Written by: Spencer Greenhalgh
Primary Source: Spencer Greenhalgh
I’m currently working on my dissertation proposal, which has meant exploring principal components analysis. I’ve worked with PCA before, but it’s been a couple of years, so I’m trying to refresh my memory, improve my understanding, and get this proposal moving! Along the way, I’ve found (and been recommended) some helpful resources that I thought I would pass along.
For Understanding/Explaining PCA
My advisor recently pointed me to this CrossValidated (i.e., StackExchange for stats) post that includes an engaging and fun explanation of PCA, complete with a fancy animation.

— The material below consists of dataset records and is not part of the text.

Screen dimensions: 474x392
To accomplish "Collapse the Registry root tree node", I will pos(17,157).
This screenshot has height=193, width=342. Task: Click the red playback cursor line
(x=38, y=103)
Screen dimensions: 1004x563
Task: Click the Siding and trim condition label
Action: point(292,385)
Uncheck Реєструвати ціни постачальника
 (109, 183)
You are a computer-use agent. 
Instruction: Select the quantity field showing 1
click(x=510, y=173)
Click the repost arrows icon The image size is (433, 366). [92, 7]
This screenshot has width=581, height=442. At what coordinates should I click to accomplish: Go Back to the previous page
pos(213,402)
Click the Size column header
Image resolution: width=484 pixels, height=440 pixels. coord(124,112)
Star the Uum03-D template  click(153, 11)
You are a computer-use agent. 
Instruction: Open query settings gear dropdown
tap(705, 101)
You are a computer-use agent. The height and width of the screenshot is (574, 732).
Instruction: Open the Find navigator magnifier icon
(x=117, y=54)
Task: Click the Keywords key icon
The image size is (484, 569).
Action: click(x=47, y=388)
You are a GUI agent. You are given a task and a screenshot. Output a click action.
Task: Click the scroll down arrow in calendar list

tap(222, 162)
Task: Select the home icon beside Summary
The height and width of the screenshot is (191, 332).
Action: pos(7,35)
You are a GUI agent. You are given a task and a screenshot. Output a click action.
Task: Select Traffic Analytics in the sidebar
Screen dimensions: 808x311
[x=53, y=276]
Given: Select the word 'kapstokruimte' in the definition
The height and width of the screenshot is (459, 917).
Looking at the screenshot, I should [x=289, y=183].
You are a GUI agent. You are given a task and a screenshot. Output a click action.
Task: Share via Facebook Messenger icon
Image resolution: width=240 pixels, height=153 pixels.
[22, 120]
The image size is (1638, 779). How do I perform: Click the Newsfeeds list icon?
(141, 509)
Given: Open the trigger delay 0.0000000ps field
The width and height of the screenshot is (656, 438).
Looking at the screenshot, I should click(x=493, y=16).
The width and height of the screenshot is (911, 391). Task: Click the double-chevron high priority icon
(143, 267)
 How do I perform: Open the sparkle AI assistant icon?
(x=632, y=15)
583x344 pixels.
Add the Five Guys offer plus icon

This one isn’t specifically related to R, but it’s a good start for understanding what’s really going on “under the hood” when you carry out a PCA.
For some PCA walkthroughs and R code
R-bloggers recently posted a collection of links to YouTube videos and other resources on using the FactoMineR package in R for doing PCA. I found the videos helpful for getting back up to speed with PCA after a couple of years away, and I’m going to keep FactoMineR in mind in the future.
For plotting PCA results
I’m interested in graphical displays of PCA results and of using visualizations to interpret PCA; while I was looking for help here, I found an answer on Cross-Validated that not only provided some helpful advice but also made available some code for creating nice plots of PCA data.
I’m sure I’ll stumble upon some other helpful resources as I continue to work with PCA and move my dissertation forward!